[Stored items from a collection]
Segment Open

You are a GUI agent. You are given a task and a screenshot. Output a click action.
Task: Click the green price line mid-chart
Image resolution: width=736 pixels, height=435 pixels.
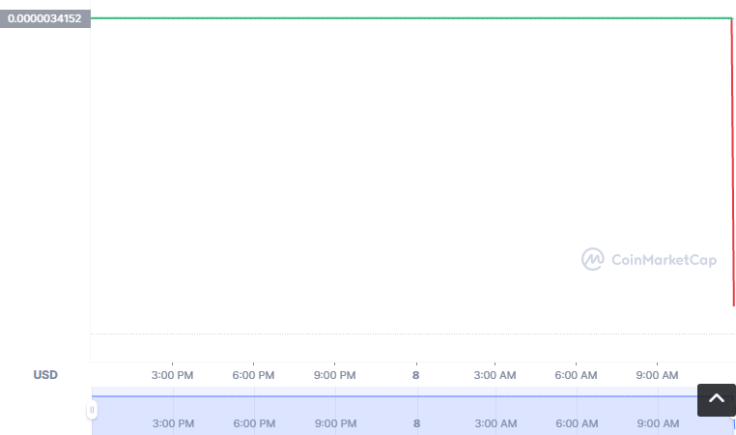coord(410,17)
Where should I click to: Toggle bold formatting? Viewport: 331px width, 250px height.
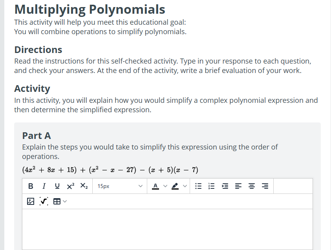[x=31, y=186]
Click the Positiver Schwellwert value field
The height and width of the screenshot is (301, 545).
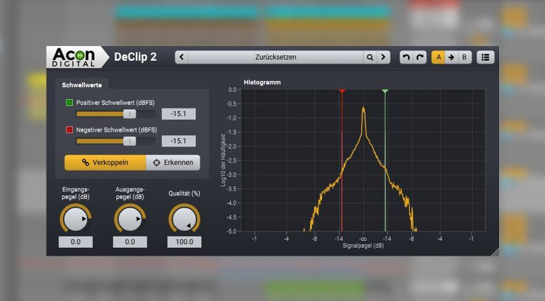tap(178, 113)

Segment Closed

▶ **Work to complete**
Take the line containing "The height and" as the first line and the last line of the data above as the final one, and output exactly the lines between them, inclusive, with no pictures.

▶ **Completed task**
The height and width of the screenshot is (301, 545).
tap(178, 113)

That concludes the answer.